◆ YOUR INSTRUCTIONS
When you reach the line that contains "The image size is (1280, 800).", set down that line and every one after it through the end of the records, exactly as written and with no pictures.

Dataset entries:
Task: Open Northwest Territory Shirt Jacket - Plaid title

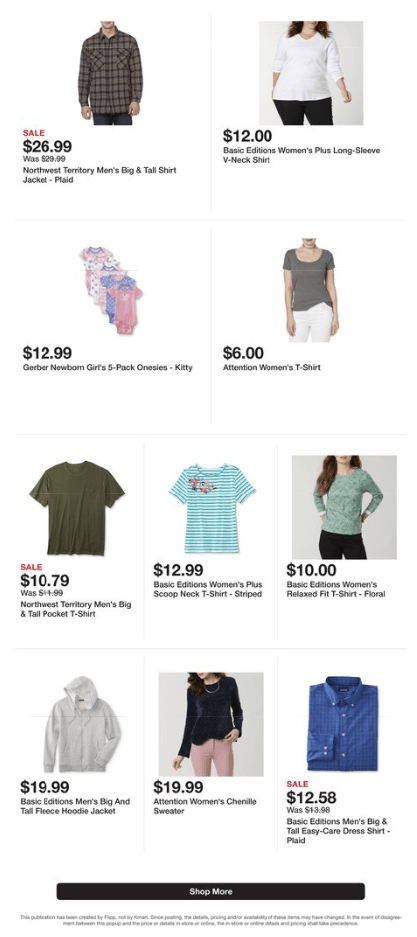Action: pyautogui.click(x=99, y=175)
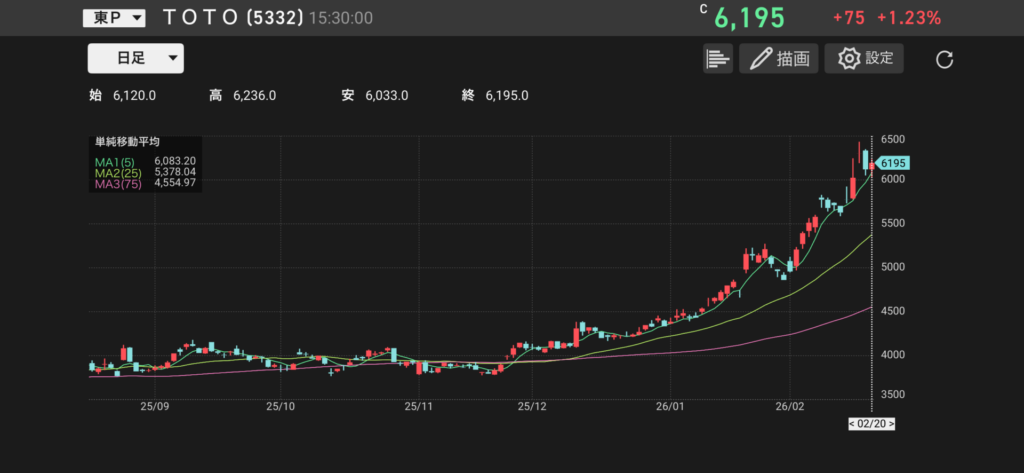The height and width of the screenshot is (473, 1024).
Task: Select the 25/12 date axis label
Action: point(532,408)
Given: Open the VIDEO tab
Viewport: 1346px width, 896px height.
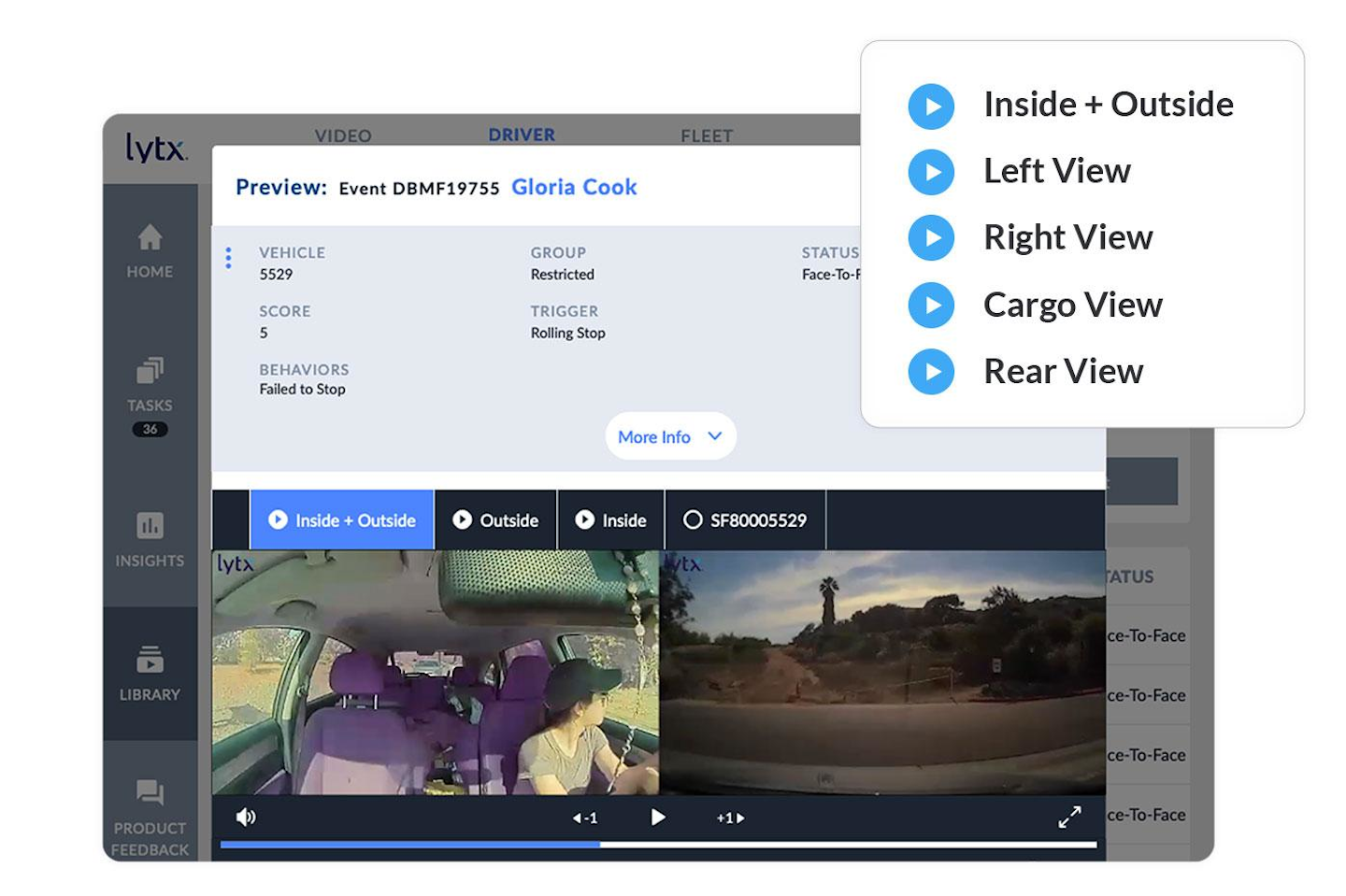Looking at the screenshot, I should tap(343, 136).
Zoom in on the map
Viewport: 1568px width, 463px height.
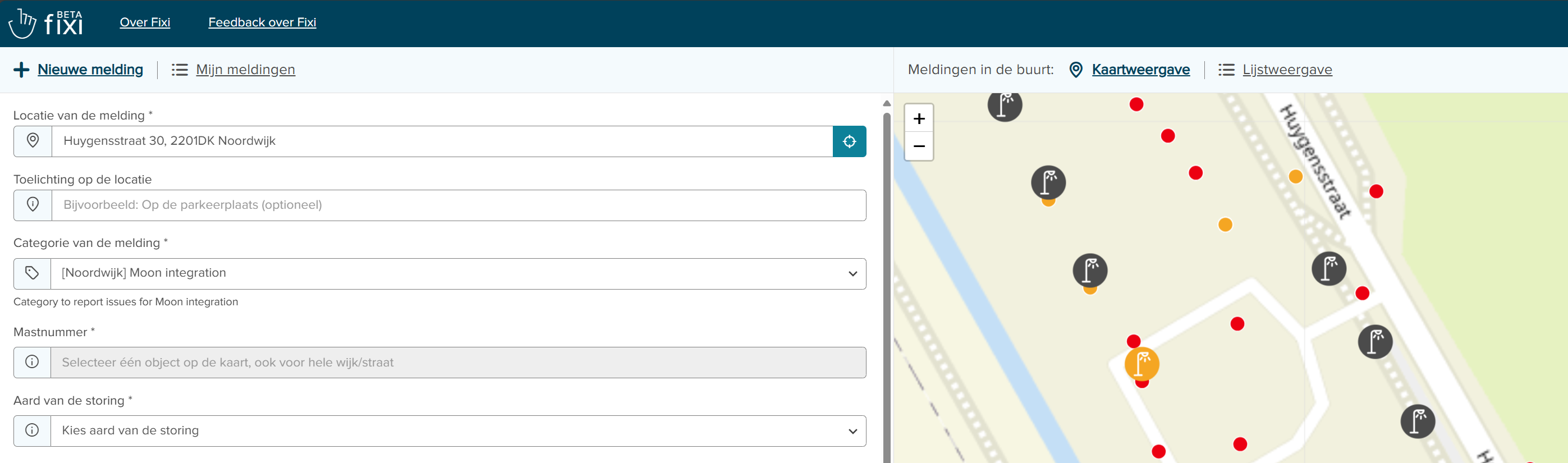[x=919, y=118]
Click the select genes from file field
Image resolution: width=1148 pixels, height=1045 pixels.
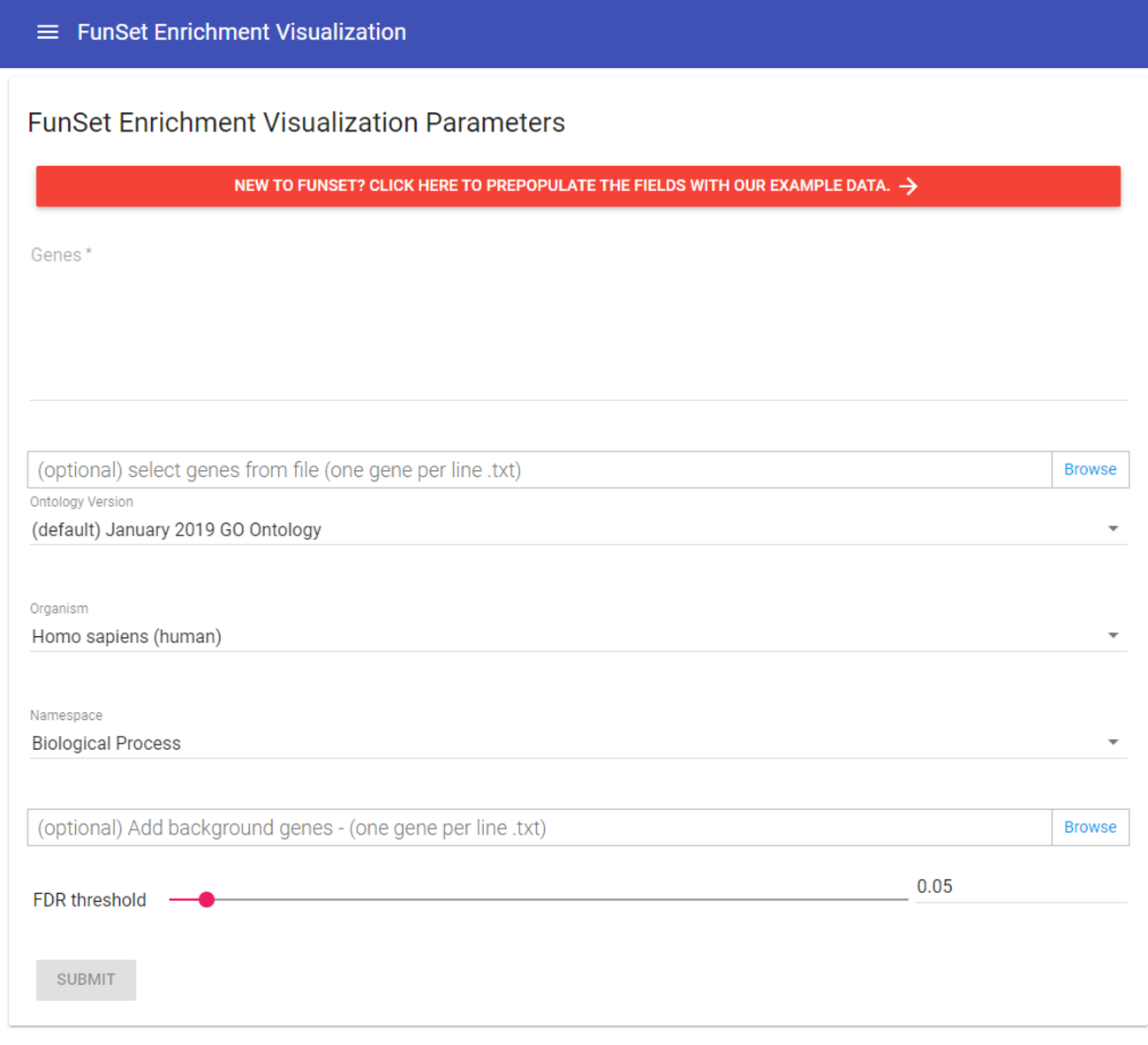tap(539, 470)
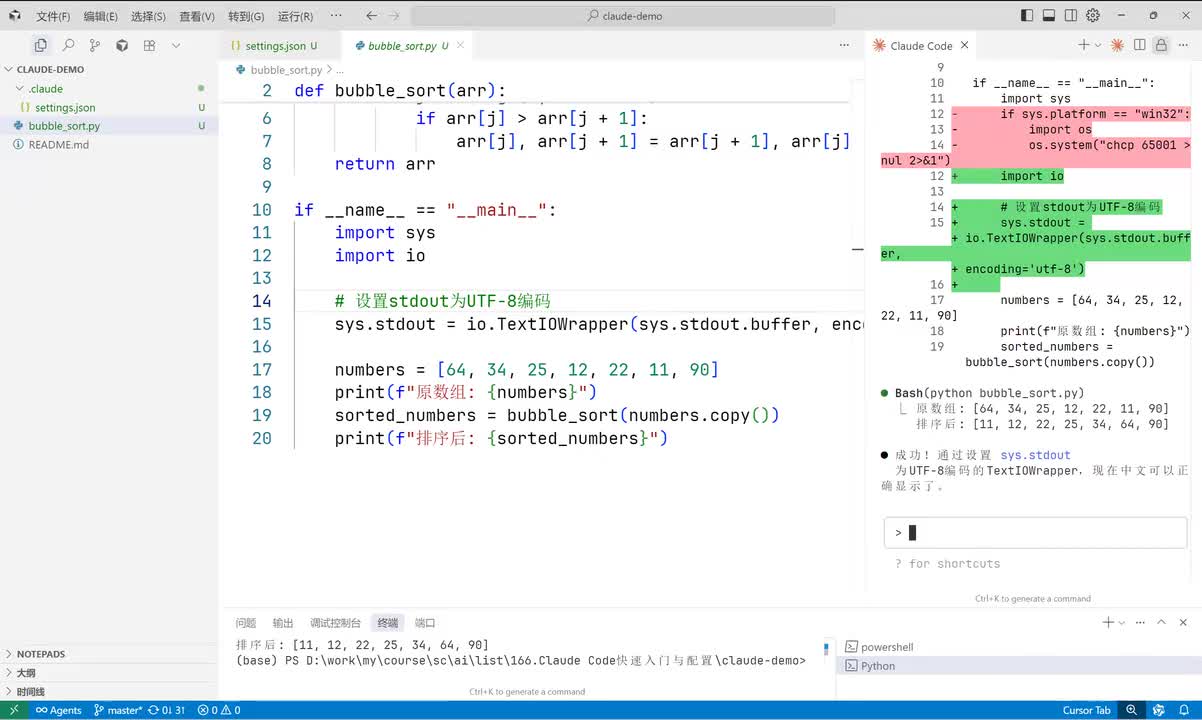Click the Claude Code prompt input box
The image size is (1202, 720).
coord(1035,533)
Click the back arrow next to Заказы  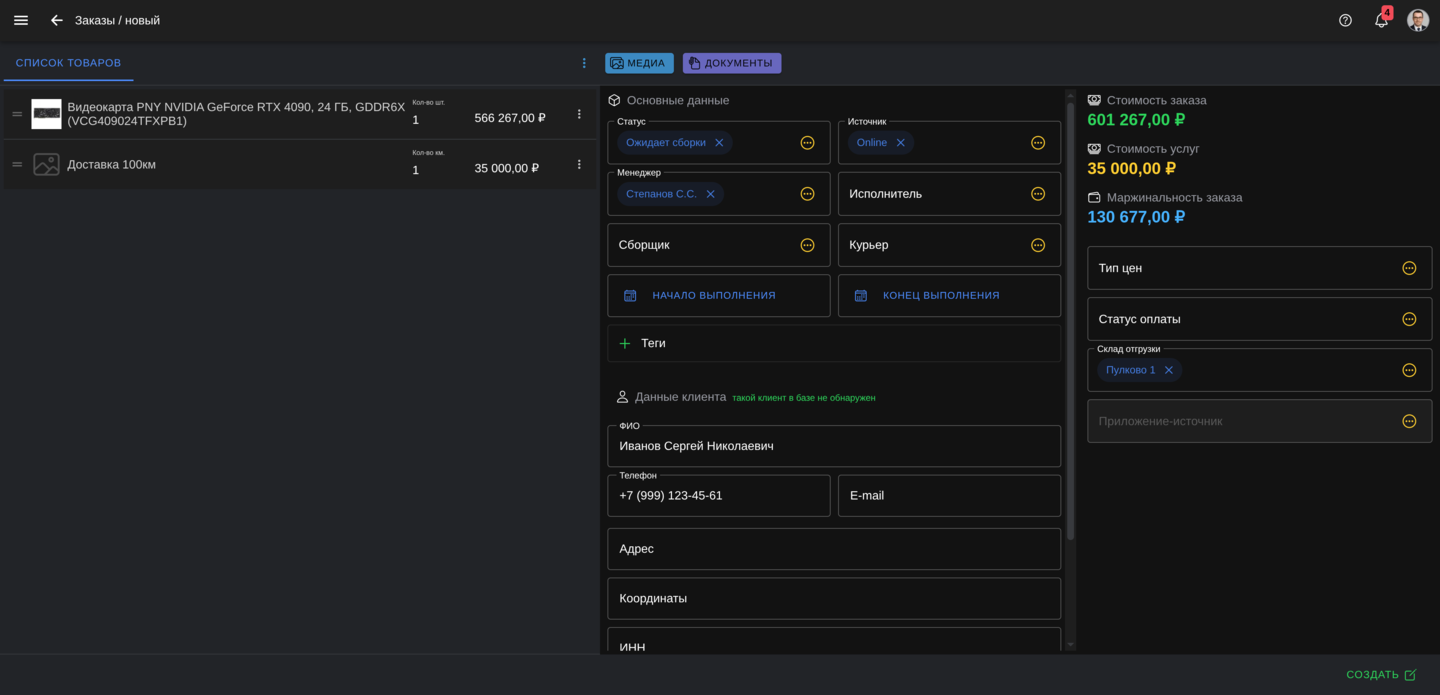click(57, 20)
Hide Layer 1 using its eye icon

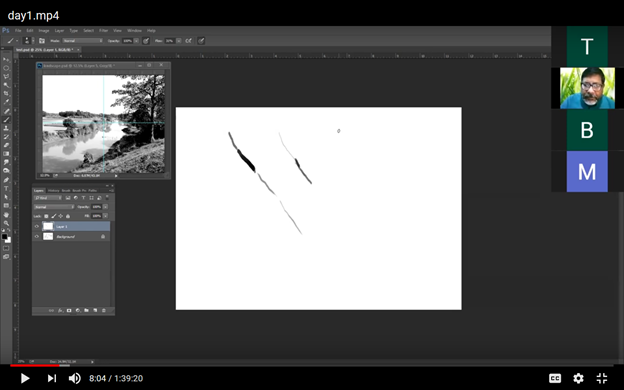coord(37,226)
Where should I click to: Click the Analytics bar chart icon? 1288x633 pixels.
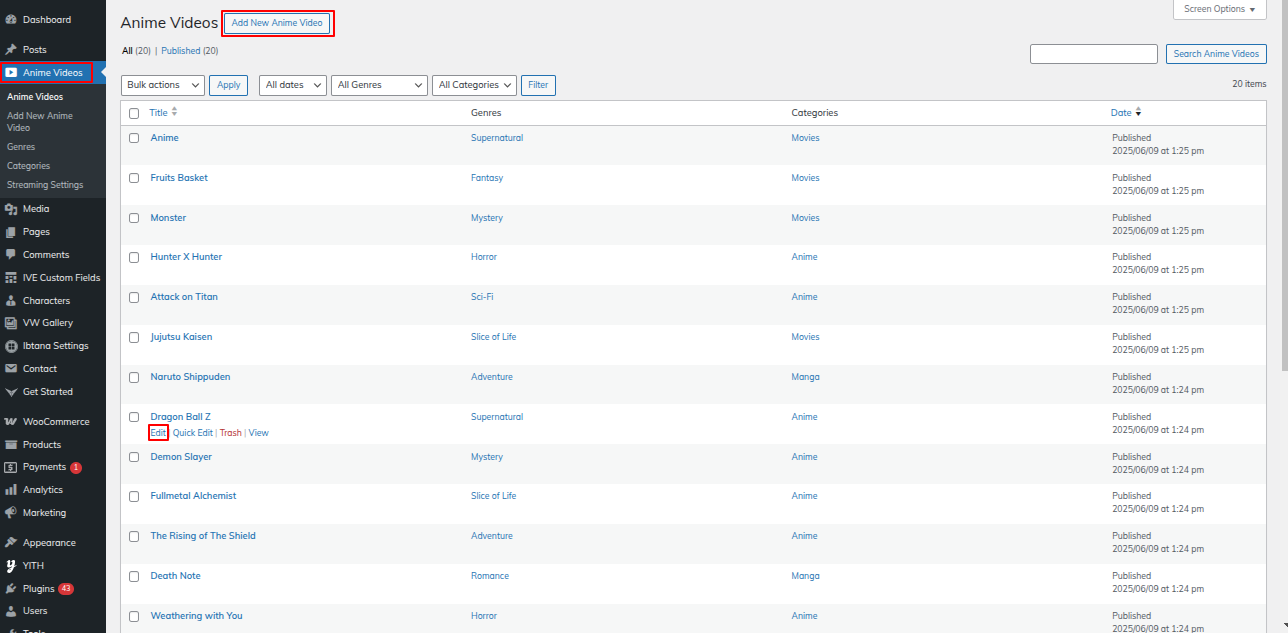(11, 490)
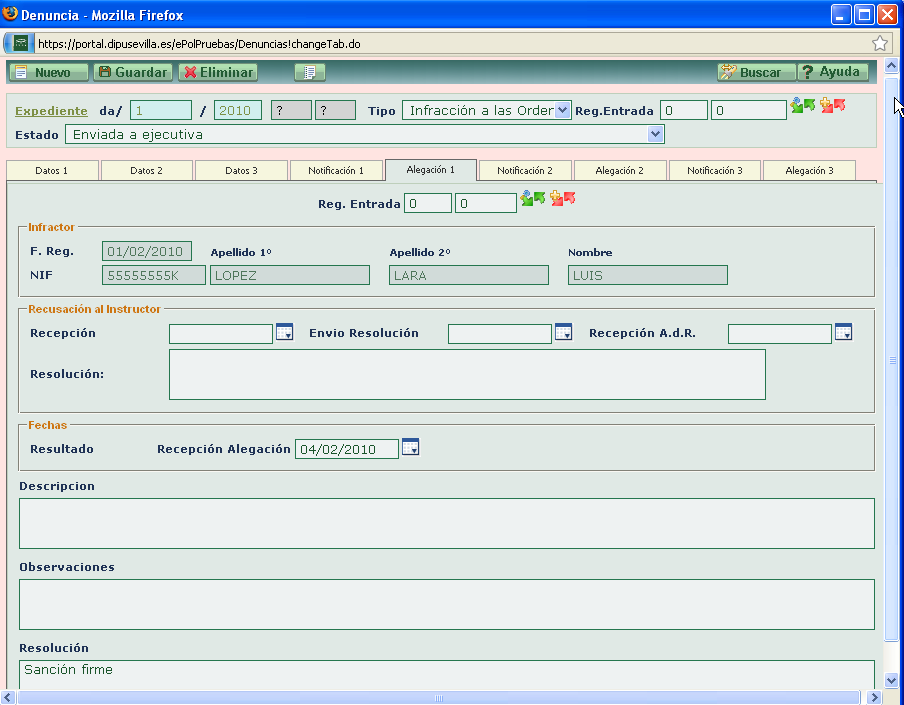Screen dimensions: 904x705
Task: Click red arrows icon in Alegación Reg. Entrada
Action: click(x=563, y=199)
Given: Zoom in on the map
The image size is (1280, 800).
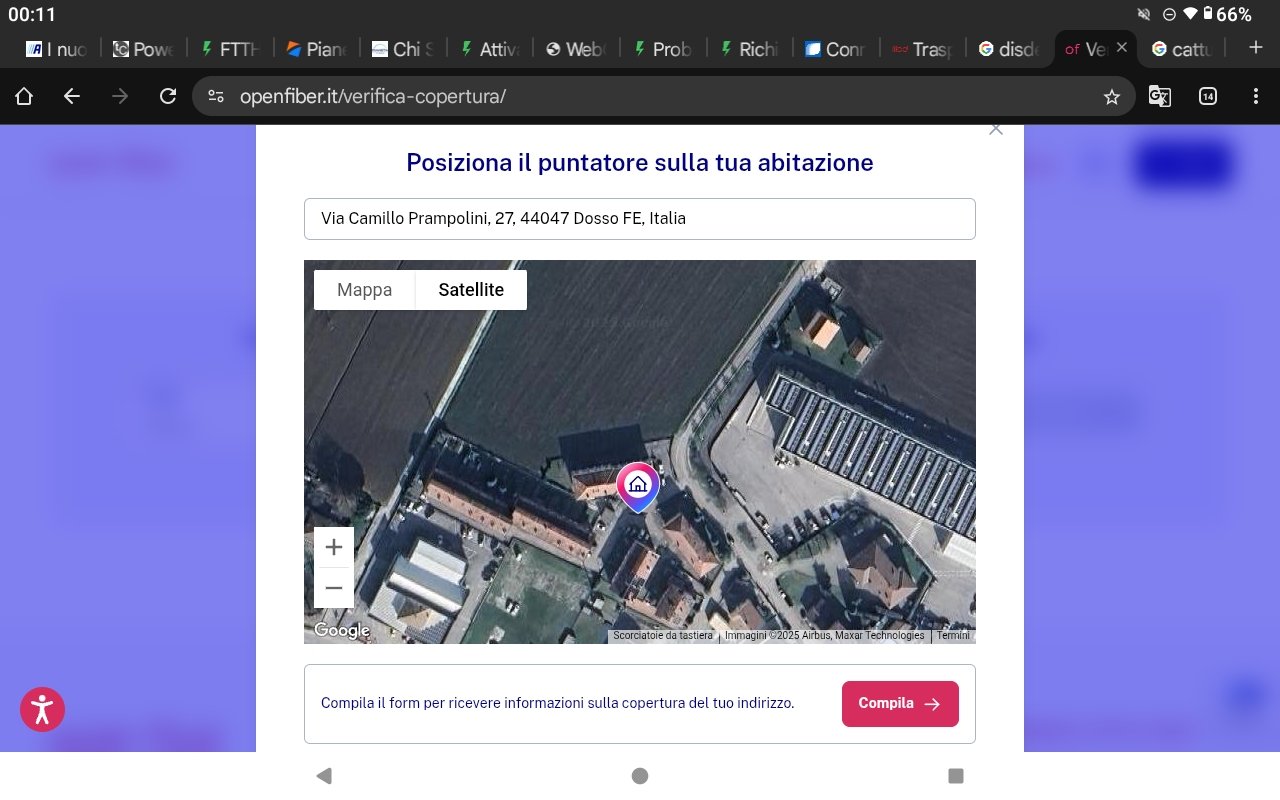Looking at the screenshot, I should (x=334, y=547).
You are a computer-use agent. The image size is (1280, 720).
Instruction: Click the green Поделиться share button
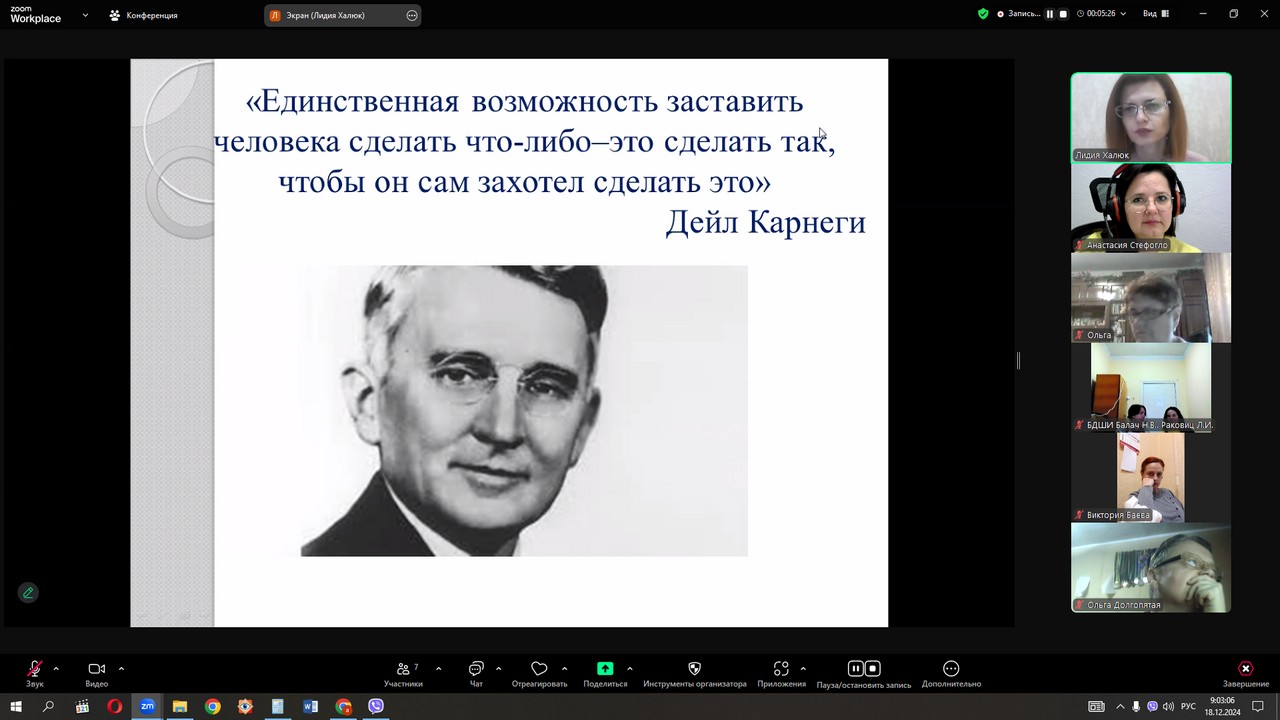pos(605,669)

◆ RESULT OF THIS TASK
The image size is (1280, 800).
Looking at the screenshot, I should (x=334, y=547).
You are a computer-use agent. The image size is (1280, 720).
Instruction: Click the green Поделиться share button
pos(605,669)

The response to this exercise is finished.